La Presse Anarchiste

Le théâtre

Deux carac­tères, deux phi­lo­so­phies de la vie se heurtent. Laquelle des deux l’emportera ? Nous savons bien aujourd’­hui que Robes­pierre l’emporta sur Dan­ton : vic­toire bien éphé­mère puisque quelques mois après Dan­ton, Robes­pierre mon­tait, à son tour, sur la guillotine.

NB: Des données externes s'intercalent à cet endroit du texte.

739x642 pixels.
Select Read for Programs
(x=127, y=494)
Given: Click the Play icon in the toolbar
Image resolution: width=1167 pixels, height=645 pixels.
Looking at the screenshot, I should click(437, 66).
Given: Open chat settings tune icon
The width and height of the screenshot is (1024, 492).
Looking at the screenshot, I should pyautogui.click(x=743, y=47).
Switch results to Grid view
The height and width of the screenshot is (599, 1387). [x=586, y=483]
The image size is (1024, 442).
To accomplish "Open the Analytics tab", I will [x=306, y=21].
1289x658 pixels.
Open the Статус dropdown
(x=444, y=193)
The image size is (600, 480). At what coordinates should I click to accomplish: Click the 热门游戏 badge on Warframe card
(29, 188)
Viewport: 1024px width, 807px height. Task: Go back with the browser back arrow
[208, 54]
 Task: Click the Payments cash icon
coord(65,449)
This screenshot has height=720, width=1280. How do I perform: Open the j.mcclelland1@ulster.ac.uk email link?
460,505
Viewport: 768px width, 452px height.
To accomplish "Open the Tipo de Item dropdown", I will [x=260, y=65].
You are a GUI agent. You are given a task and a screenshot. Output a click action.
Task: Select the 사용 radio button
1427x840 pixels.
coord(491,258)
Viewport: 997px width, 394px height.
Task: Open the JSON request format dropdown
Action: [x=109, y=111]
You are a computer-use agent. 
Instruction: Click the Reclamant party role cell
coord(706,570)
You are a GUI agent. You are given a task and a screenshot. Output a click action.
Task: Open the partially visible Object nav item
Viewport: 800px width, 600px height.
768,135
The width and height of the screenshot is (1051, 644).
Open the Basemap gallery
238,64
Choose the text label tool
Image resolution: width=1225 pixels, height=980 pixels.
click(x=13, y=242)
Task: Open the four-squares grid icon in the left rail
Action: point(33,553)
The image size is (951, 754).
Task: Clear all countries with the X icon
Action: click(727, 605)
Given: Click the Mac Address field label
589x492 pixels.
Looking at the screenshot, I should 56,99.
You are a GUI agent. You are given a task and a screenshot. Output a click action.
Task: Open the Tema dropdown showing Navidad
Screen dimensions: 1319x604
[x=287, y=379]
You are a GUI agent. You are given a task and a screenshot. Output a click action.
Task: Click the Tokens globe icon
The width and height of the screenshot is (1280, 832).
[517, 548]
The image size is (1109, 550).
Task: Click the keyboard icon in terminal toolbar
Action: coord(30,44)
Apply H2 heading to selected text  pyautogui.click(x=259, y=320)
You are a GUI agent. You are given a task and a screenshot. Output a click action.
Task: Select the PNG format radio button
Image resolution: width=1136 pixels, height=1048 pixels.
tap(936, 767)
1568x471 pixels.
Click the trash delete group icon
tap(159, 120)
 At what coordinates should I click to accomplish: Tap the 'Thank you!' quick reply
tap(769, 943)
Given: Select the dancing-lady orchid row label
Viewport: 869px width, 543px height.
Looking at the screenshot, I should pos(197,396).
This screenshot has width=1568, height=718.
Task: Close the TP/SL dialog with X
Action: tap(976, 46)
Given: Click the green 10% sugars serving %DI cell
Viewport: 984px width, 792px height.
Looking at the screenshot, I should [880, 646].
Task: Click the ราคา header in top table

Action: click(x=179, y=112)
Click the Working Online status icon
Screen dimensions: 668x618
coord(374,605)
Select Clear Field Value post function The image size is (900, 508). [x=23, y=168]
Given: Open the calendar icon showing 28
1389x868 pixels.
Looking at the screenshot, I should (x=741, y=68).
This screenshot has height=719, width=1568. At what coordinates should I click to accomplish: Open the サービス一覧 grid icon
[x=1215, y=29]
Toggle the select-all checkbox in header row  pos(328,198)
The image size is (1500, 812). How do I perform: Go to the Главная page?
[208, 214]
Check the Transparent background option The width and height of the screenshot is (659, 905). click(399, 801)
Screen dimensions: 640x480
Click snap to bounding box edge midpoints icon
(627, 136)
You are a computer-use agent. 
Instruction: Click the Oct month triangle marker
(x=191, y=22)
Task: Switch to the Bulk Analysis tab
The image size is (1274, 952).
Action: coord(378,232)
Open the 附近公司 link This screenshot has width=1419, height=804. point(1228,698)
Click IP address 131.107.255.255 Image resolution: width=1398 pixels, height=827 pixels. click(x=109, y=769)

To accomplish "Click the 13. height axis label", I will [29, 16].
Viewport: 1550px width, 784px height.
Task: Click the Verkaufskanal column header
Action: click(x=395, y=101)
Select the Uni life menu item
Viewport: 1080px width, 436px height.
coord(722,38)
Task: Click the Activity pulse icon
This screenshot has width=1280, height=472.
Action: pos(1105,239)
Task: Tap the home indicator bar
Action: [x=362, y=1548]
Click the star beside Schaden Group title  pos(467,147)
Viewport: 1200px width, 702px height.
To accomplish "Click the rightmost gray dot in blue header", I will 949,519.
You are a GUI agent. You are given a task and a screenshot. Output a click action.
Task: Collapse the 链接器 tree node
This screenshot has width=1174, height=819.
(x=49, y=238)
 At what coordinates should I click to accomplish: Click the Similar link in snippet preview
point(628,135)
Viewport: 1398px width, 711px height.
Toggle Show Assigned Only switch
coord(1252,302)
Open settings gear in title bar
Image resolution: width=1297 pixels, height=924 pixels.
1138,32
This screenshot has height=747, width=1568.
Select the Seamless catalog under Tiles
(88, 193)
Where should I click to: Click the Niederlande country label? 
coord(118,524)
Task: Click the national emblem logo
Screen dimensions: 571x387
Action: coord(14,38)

Pierre Alde­bert nous convie à assis­ter au choc de ces deux phi­lo­so­phies en nous pré­sen­tant « Dan­ton », de Romain Rol­land, au Palais de Chaillot.

Dan­ton, bru­tal et exu­bé­rant, se fait l’a­po­lo­giste de la vie facile. Il s’at­taque, dans une forme extrê­me­ment riche, aux méfaits de l’in­tel­li­gence pure. Il dénonce l’i­déa­lisme intel­lec­tuel non basé sur la connais­sance d’«être une brute qui ne demande qu’à aimer les autres pour qu’on lui laisse une chose au soleil ». Il connait sa popu­la­ri­té et en joue ; il la met­tra dans la balance, dans sa lutte contre Robes­pierre. Mais il sait aus­si les mou­ve­ments et les pen­sées des foules. « L’o­pi­nion est une putain », dit-il.

Camille Des­mou­lins, plein d’en­thou­siasme et de pas­sion, le pousse à l’ac­tion et trop légè­re­ment, par la parole et ses articles de jour­naux, contri­bue­ra à le faire condamner.

Robes­pierre, vivant une exis­tence presque recluse, dans une petite chambre chez les Duplay, ne croit à la réa­li­sa­tion de la Révo­lu­tion que dans la mesure où cha­cun sau­ra se pri­ver et tendre tout son être vers la ver­tu. La vie ascé­tique lui semble être l’é­tat nor­mal de l’homme de gou­ver­ne­ment. Dans son renon­ce­ment, il est por­té à soup­çon­ner et à condam­ner tous ceux qui mènent une vie plus large. Ne volent-ils pas les biens de la nation en guerre ? Faut-il se défier même de ses amis ? Le déses­poir de Robes­pierre l’a­bat, mais pour quelques ins­tants seule­ment. Il se relève, il voit la véri­té ; il condam­ne­ra tous les enne­mis de la Révo­lu­tion, conscients ou incons­cients, même ses amis. Saint-Just l’aide et le sou­tient dans cette voie : « S’il fal­lait te détruire pour que vive la Révo­lu­tion, Robes­piérre, dit Saint-Just, je te détrui­rais sans pitié. »

Dan­ton, en prê­chant la clé­mence, a eu rai­son, car on ne fonde pas une socié­té viable sur les ven­geances : et trop sou­vent les haines per­son­nelles causent la mort des révo­lu­tions. Mais Robes­pierre, l’In­cor­rup­tible, est au-des­sus des haines : il est « le justicier ».

Alexandre Rignault, dans le rôle de Dan­ton, est impo­sant et « meu­blant » à sou­hait, mais il fan­fa­ronne un peu trop. Michel Bou­quet, dans celui de Robes­pierre, est le plus impres­sion­nant acteur de la troupe. Dans une dic­tion impec­cable, il parle sèche­ment avec, dans la voix, une ardeur conte­nue et tel­le­ment pre­nante qu’on ne peut plus s’i­ma­gi­ner un Robes­pierre autre que celui qu’il incarne ; Gas­ton Girard (Des­mou­lins) remue trop ; J.-C. Michel (Saint-Just) est trop mou.